ABSTRACT: Radiation therapy is a necessary component of current treatment for many brain tumors. Radiation therapy leverages a therapeutic ratio in which tumor cells suffer radiation damage and die, while normal brain cells repair radiation damage and are less negatively affected. Improvements in the therapeutic

ratio are badly needed both to improve brain tumor cure probability and limit risk for radiation effects on the normal brain such as radiation necrosis and neurocognitive dysfunction. Efforts to widen the therapeutic window for radiation therapy of brain tumors have included chemical approaches to combine RT with drugs

intended to increase tumor cell radiosensitivity, or normal cell radioresistance, however, to date, few effective therapies have emerged. Recently, advances in physics have produced “ultra-high” rates of radiation dose delivery (termed “FLASH-RT”). Compelling reports point to normal tissue protection with FLASH-RT dose

delivery, however the molecular mechanism of FLASH-RT is largely unknown. Interestingly, ferroptosis cell death mechanisms have been implicated. Our multidisciplinary collaborative team has leveraged complementary expertise to develop resources and preliminary data to improve the brain tumor radiation

therapy therapeutic window through both chemical and physical means.

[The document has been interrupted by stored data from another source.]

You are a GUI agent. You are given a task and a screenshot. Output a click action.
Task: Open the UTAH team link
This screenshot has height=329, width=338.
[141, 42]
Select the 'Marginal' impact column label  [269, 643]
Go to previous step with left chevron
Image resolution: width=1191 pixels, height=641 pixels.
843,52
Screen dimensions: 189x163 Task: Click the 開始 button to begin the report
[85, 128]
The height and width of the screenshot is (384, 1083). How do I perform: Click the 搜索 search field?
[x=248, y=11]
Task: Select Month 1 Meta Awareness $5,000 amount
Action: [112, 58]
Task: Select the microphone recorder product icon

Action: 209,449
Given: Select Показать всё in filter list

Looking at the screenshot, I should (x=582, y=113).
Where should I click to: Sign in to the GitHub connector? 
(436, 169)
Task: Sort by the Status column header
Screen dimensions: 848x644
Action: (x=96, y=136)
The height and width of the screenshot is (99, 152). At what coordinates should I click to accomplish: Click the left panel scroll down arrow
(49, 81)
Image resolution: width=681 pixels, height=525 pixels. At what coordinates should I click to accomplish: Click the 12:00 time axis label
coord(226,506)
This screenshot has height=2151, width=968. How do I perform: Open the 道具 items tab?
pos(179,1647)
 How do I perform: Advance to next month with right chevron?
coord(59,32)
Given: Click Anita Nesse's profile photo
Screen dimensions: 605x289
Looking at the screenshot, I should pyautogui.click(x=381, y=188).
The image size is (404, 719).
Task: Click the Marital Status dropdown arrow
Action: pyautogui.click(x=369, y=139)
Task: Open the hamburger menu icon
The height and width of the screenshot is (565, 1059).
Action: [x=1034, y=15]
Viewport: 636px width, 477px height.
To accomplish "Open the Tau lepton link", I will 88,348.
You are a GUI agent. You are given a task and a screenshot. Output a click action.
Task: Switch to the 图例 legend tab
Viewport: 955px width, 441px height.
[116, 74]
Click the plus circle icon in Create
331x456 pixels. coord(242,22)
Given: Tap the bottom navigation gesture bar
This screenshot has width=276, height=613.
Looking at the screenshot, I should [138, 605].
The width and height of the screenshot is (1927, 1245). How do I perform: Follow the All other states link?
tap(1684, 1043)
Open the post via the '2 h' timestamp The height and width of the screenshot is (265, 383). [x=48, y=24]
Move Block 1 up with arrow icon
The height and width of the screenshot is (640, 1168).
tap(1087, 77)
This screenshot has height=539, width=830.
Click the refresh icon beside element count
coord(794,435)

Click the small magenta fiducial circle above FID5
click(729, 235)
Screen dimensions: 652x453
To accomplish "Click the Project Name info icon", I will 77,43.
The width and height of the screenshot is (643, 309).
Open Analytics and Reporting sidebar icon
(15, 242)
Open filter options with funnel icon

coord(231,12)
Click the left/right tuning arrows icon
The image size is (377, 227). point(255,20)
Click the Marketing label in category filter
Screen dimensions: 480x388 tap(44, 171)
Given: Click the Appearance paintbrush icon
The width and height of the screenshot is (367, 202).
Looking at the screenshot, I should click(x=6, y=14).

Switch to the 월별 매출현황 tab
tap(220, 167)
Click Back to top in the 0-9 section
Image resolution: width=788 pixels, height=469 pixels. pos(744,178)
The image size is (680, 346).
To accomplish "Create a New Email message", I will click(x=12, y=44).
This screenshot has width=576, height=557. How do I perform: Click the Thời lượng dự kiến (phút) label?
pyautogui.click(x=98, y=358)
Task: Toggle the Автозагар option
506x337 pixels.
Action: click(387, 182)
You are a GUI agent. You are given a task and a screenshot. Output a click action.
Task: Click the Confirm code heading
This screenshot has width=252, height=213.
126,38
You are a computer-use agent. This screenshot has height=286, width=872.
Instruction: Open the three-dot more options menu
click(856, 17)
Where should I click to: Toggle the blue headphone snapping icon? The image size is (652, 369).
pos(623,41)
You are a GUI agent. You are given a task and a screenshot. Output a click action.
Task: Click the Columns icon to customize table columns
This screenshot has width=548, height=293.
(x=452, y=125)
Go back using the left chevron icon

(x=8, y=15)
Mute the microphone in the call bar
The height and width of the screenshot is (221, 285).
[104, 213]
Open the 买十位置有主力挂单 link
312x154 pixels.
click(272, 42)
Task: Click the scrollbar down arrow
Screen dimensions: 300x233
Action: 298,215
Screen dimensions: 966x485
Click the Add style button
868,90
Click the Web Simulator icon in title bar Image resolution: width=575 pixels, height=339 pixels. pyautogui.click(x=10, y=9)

We have created a unique experimental platform with two novel components: 1) A highly tunable, very high dose-rate electron FLASH- RT beam provided by the High Intensity Gamma-ray Source (HIGS) at the Triangle Universities Nuclear Laboratory (TUNL) and 2) an Organotypic brain slice culture (OBSC) assay platform that allows interrogation of

both tumor and normal brain tissue cells in an elevated-throughput dry-culture system highly amenable to experiments with both standard RT and our unique FLASH-RT beam. Encouragingly, preliminary data in our OBSC system shows that ATM kinase inhibition seems to protect neurons from ferroptotic death. To achieve

our long-term goal to widen the therapeutic window, we propose two hypotheses: 1) ATM inhibition can widen the radiation therapeutic window for brain tumors by sensitizing tumor cells and protecting neurons especially under FLASH-RT conditions, and 2) Cancer cells depend on adaptations to maintain rapid growth in the brain,

and these adaptations can be exploited to enhance tumor cell killing. We will test these hypotheses with the following aims: 1) Optimize HIGS-FLASH beam parameters (dose, dose-rate, targeting) for enhanced metastatic brain tumor cell kill with maximal protection of normal brain under normal and ATM inhibition

conditions. 2) Test genetic targets for radiation sensitization in glioblastoma cells under standard and FLASH- RT dose rates in the OSBC system. We expect that this project will elucidate cytotoxic mechanisms of both standard and FLASH-RT and generate highly-translatable drugs and drug targets to widen the therapeutic

window for brain tumors. If successful, this project will expand to larger screening sets and additional brain tumor types, with in vivo model validation.